### [Task item]
Leave out every picture and set down, exactly, the lines below from the one holding "You are a computer-use" up to and including the one holding "The width and height of the screenshot is (478, 172).".
━━━━━ Input material ━━━━━
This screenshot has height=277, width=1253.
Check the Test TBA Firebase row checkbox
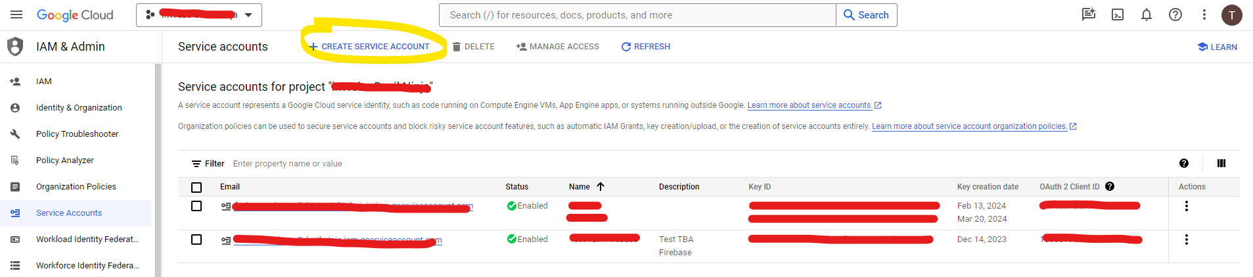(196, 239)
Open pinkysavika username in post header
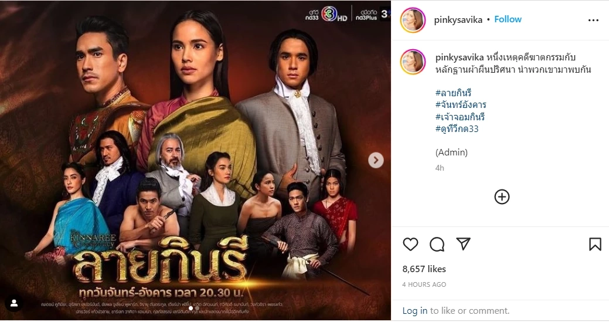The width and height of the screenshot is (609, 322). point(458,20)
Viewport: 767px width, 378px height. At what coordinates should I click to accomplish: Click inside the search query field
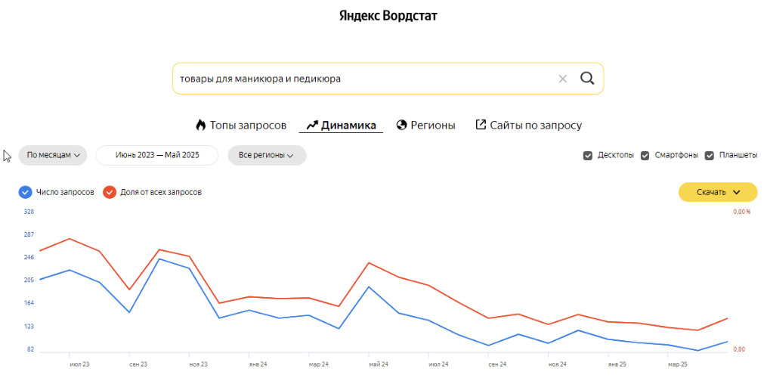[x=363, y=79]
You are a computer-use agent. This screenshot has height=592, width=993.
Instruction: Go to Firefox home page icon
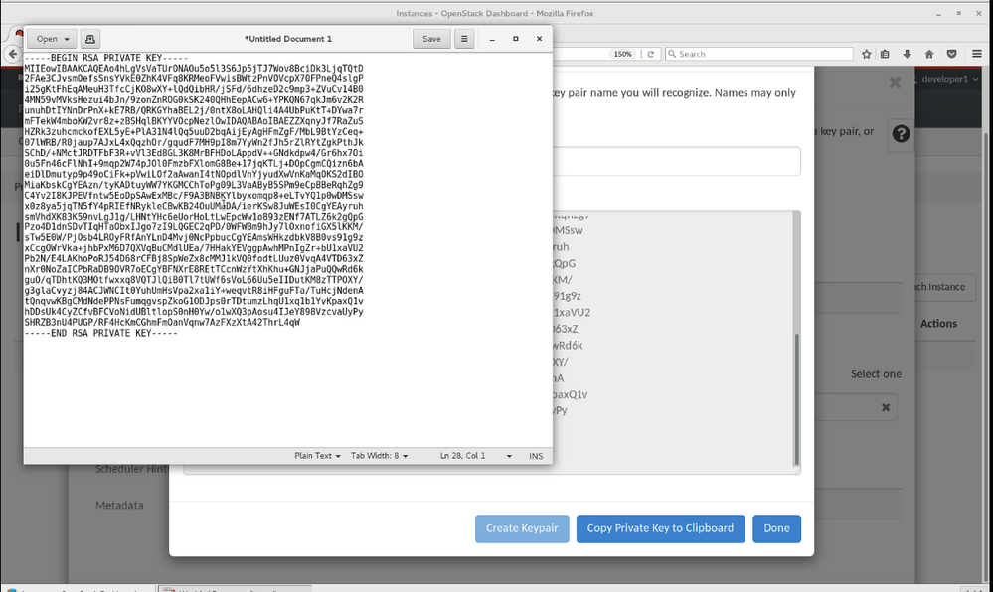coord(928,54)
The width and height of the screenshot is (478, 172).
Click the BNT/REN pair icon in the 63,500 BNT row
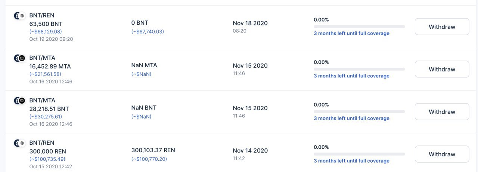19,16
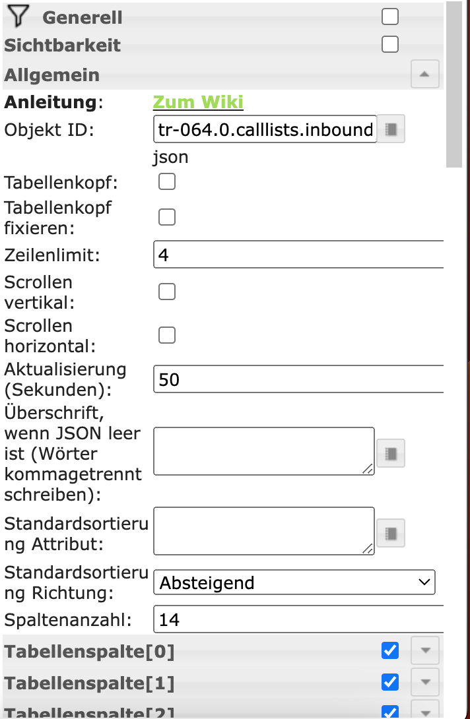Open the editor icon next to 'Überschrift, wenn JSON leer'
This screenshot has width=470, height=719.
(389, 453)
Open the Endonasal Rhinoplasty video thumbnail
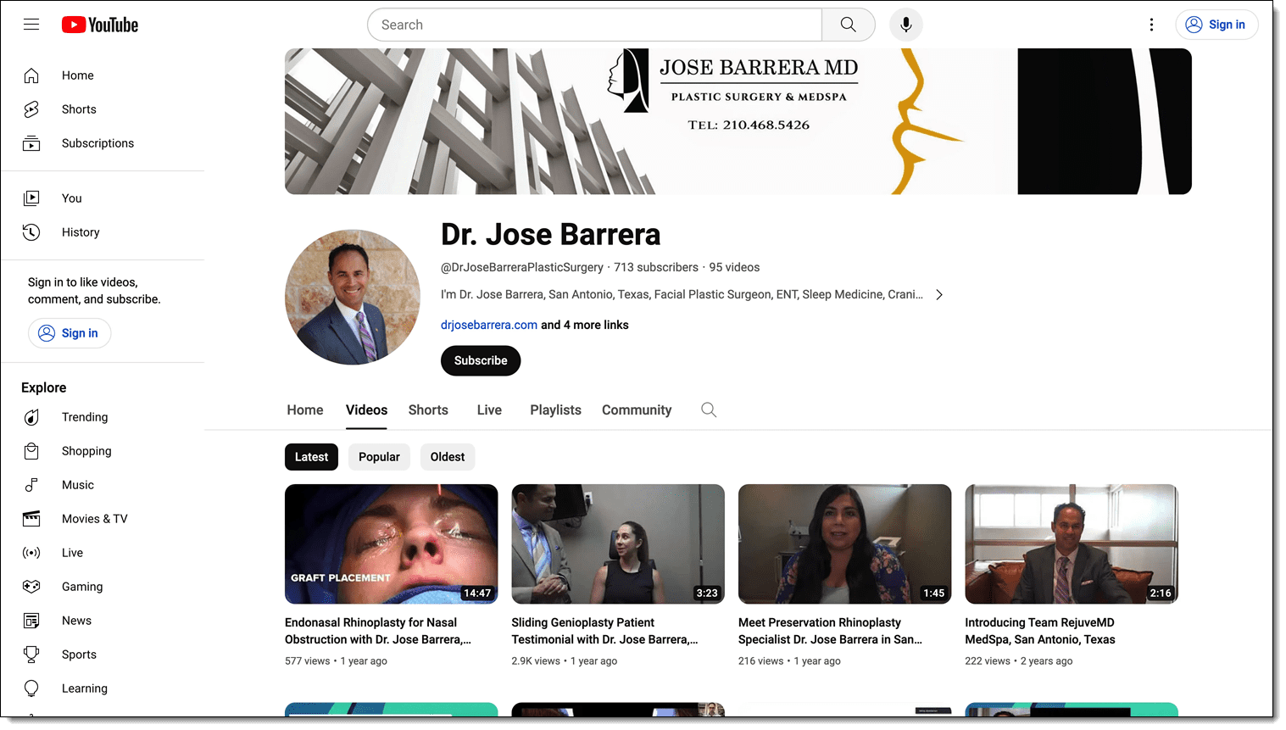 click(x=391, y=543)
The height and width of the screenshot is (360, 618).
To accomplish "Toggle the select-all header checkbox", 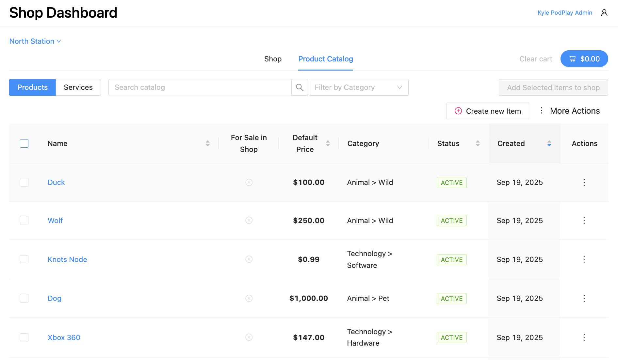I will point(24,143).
━━━━━
━━━━━ Input material ━━━━━
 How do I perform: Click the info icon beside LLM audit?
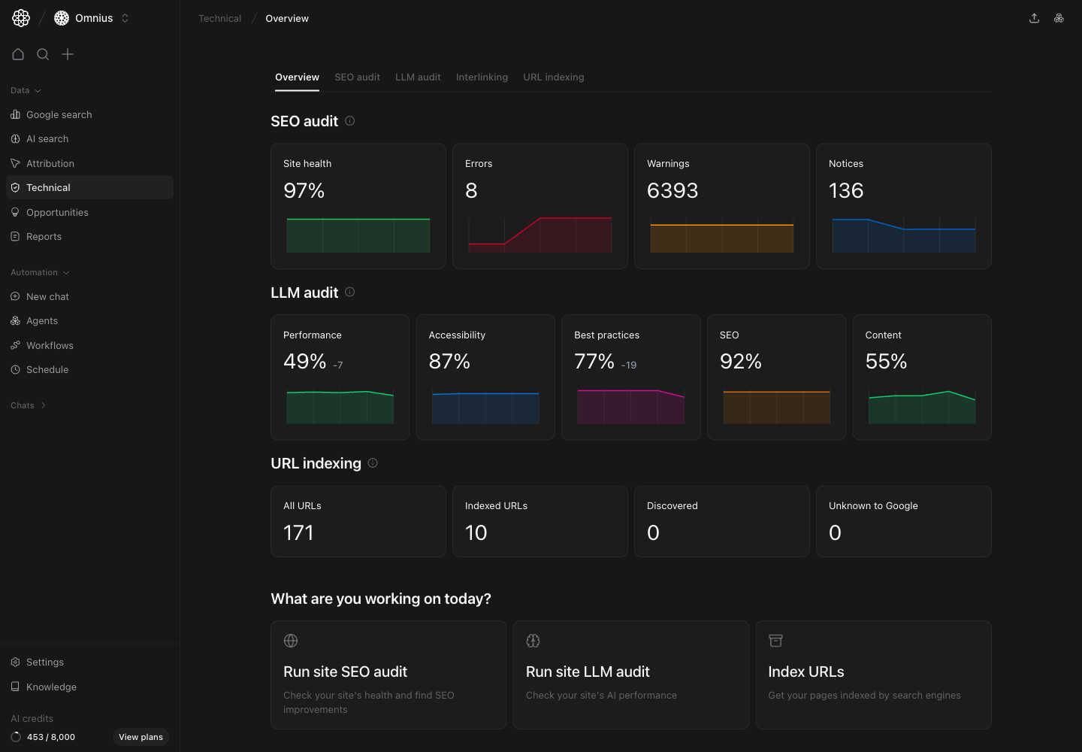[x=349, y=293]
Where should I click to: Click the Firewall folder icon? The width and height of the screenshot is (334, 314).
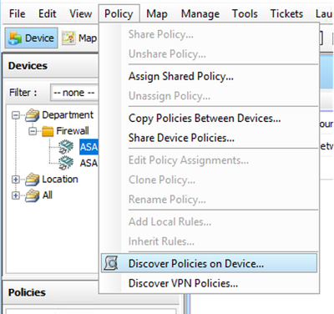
━━━━━
### [Solution for this exercise]
You are a computer-use agent. This screenshot has height=592, width=993.
Instruction: Go to Firefox home page icon
coord(928,54)
The width and height of the screenshot is (478, 172).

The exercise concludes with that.